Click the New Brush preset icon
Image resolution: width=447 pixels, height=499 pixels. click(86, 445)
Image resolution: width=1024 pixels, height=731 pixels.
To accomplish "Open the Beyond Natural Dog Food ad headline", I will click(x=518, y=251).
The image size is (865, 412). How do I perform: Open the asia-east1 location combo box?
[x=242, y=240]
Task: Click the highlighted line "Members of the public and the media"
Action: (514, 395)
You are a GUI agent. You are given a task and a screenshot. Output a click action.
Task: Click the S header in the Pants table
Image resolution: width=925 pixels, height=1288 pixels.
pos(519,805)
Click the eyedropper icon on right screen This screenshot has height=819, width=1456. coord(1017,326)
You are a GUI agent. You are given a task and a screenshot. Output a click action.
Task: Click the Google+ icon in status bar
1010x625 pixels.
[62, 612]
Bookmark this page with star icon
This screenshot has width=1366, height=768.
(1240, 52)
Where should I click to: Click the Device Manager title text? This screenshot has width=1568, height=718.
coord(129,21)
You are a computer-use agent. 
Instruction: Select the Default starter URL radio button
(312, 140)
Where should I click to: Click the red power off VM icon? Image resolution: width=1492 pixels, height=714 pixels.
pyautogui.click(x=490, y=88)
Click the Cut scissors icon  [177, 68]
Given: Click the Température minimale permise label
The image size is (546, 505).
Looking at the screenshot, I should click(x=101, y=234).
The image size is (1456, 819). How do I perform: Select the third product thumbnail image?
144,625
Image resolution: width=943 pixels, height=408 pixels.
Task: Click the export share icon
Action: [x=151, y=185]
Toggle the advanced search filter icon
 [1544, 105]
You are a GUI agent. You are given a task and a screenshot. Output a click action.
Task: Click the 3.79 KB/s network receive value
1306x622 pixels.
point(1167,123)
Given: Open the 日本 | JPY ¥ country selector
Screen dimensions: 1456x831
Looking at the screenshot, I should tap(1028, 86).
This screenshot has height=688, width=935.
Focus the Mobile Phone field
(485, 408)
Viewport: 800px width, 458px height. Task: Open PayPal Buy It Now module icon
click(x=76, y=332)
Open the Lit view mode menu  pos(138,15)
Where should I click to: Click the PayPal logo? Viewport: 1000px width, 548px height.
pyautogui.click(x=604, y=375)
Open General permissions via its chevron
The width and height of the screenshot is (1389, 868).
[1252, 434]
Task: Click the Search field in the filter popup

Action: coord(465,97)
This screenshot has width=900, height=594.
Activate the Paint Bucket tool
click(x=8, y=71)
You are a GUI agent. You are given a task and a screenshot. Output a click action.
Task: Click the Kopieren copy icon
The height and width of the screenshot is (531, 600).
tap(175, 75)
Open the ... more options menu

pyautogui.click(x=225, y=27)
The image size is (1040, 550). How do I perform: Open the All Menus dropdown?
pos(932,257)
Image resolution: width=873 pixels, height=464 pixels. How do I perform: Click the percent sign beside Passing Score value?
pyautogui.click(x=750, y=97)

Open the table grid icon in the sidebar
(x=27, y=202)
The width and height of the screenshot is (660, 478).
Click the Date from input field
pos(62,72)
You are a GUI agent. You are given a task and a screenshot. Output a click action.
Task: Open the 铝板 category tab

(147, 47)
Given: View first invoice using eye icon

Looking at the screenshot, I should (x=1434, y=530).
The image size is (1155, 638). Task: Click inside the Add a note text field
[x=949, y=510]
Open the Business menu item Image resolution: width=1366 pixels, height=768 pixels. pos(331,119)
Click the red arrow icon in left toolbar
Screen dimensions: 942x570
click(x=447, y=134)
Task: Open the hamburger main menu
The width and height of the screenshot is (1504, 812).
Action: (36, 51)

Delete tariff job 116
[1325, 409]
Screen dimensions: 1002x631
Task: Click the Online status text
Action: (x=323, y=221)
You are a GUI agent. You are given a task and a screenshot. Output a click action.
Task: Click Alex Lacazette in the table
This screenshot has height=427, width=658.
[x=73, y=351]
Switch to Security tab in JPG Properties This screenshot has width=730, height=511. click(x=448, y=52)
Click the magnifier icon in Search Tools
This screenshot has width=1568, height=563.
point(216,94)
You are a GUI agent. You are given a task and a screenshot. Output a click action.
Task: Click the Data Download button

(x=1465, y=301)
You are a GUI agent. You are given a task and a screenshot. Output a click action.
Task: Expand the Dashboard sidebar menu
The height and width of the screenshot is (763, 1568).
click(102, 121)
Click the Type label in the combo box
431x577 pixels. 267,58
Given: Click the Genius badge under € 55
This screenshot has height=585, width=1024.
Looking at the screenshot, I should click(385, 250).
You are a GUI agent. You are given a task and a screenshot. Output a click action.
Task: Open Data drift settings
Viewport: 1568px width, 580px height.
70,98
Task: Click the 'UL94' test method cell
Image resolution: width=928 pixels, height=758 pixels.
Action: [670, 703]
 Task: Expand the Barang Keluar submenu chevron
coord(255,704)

----

→ **What to do**:
Line for line, set down the listing above again.

→ **Answer space**:
Click the New Brush preset icon
Image resolution: width=447 pixels, height=499 pixels. click(86, 445)
Image resolution: width=1024 pixels, height=731 pixels.
To accomplish "Open the Beyond Natural Dog Food ad headline", I will click(x=518, y=251).
The image size is (865, 412). How do I perform: Open the asia-east1 location combo box?
[x=242, y=240]
Task: Click the highlighted line "Members of the public and the media"
Action: (514, 395)
You are a GUI agent. You are given a task and a screenshot. Output a click action.
Task: Click the S header in the Pants table
Image resolution: width=925 pixels, height=1288 pixels.
pos(519,805)
Click the eyedropper icon on right screen This screenshot has height=819, width=1456. coord(1017,326)
You are a GUI agent. You are given a task and a screenshot. Output a click action.
Task: Click the Google+ icon in status bar
1010x625 pixels.
[62, 612]
Bookmark this page with star icon
This screenshot has width=1366, height=768.
(1240, 52)
Where should I click to: Click the Device Manager title text? This screenshot has width=1568, height=718.
coord(129,21)
You are a computer-use agent. 
Instruction: Select the Default starter URL radio button
(312, 140)
Where should I click to: Click the red power off VM icon? Image resolution: width=1492 pixels, height=714 pixels.
pyautogui.click(x=490, y=88)
Click the Cut scissors icon  [177, 68]
Given: Click the Température minimale permise label
The image size is (546, 505).
Looking at the screenshot, I should click(x=101, y=234).
The image size is (1456, 819). How do I perform: Select the third product thumbnail image?
144,625
Image resolution: width=943 pixels, height=408 pixels.
Task: Click the export share icon
Action: [x=151, y=185]
Toggle the advanced search filter icon
 [1544, 105]
You are a GUI agent. You are given a task and a screenshot. Output a click action.
Task: Click the 3.79 KB/s network receive value
1306x622 pixels.
point(1167,123)
Given: Open the 日本 | JPY ¥ country selector
Screen dimensions: 1456x831
Looking at the screenshot, I should tap(1028, 86).
This screenshot has height=688, width=935.
Focus the Mobile Phone field
(485, 408)
Viewport: 800px width, 458px height. Task: Open PayPal Buy It Now module icon
click(x=76, y=332)
Open the Lit view mode menu  pos(138,15)
Where should I click to: Click the PayPal logo? Viewport: 1000px width, 548px height.
pyautogui.click(x=604, y=375)
Open General permissions via its chevron
The width and height of the screenshot is (1389, 868).
[1252, 434]
Task: Click the Search field in the filter popup

Action: coord(465,97)
This screenshot has width=900, height=594.
Activate the Paint Bucket tool
click(x=8, y=71)
You are a GUI agent. You are given a task and a screenshot. Output a click action.
Task: Click the Kopieren copy icon
The height and width of the screenshot is (531, 600).
tap(175, 75)
Open the ... more options menu

pyautogui.click(x=225, y=27)
The image size is (1040, 550). How do I perform: Open the All Menus dropdown?
pos(932,257)
Image resolution: width=873 pixels, height=464 pixels. How do I perform: Click the percent sign beside Passing Score value?
pyautogui.click(x=750, y=97)

Open the table grid icon in the sidebar
(x=27, y=202)
The width and height of the screenshot is (660, 478).
Click the Date from input field
pos(62,72)
You are a GUI agent. You are given a task and a screenshot. Output a click action.
Task: Open the 铝板 category tab

(147, 47)
Given: View first invoice using eye icon

Looking at the screenshot, I should (x=1434, y=530).
The image size is (1155, 638). Task: Click inside the Add a note text field
[x=949, y=510]
Open the Business menu item Image resolution: width=1366 pixels, height=768 pixels. pos(331,119)
Click the red arrow icon in left toolbar
Screen dimensions: 942x570
click(x=447, y=134)
Task: Open the hamburger main menu
The width and height of the screenshot is (1504, 812).
Action: (36, 51)

Delete tariff job 116
[1325, 409]
Screen dimensions: 1002x631
Task: Click the Online status text
Action: (x=323, y=221)
You are a GUI agent. You are given a task and a screenshot. Output a click action.
Task: Click Alex Lacazette in the table
This screenshot has height=427, width=658.
[x=73, y=351]
Switch to Security tab in JPG Properties This screenshot has width=730, height=511. click(x=448, y=52)
Click the magnifier icon in Search Tools
This screenshot has width=1568, height=563.
point(216,94)
You are a GUI agent. You are given a task and a screenshot. Output a click action.
Task: Click the Data Download button

(x=1465, y=301)
You are a GUI agent. You are given a task and a screenshot. Output a click action.
Task: Expand the Dashboard sidebar menu
The height and width of the screenshot is (763, 1568).
click(102, 121)
Click the Type label in the combo box
431x577 pixels. 267,58
Given: Click the Genius badge under € 55
This screenshot has height=585, width=1024.
Looking at the screenshot, I should click(385, 250).
You are a GUI agent. You are given a task and a screenshot. Output a click action.
Task: Open Data drift settings
Viewport: 1568px width, 580px height.
70,98
Task: Click the 'UL94' test method cell
Image resolution: width=928 pixels, height=758 pixels.
Action: [670, 703]
 Task: Expand the Barang Keluar submenu chevron
coord(255,704)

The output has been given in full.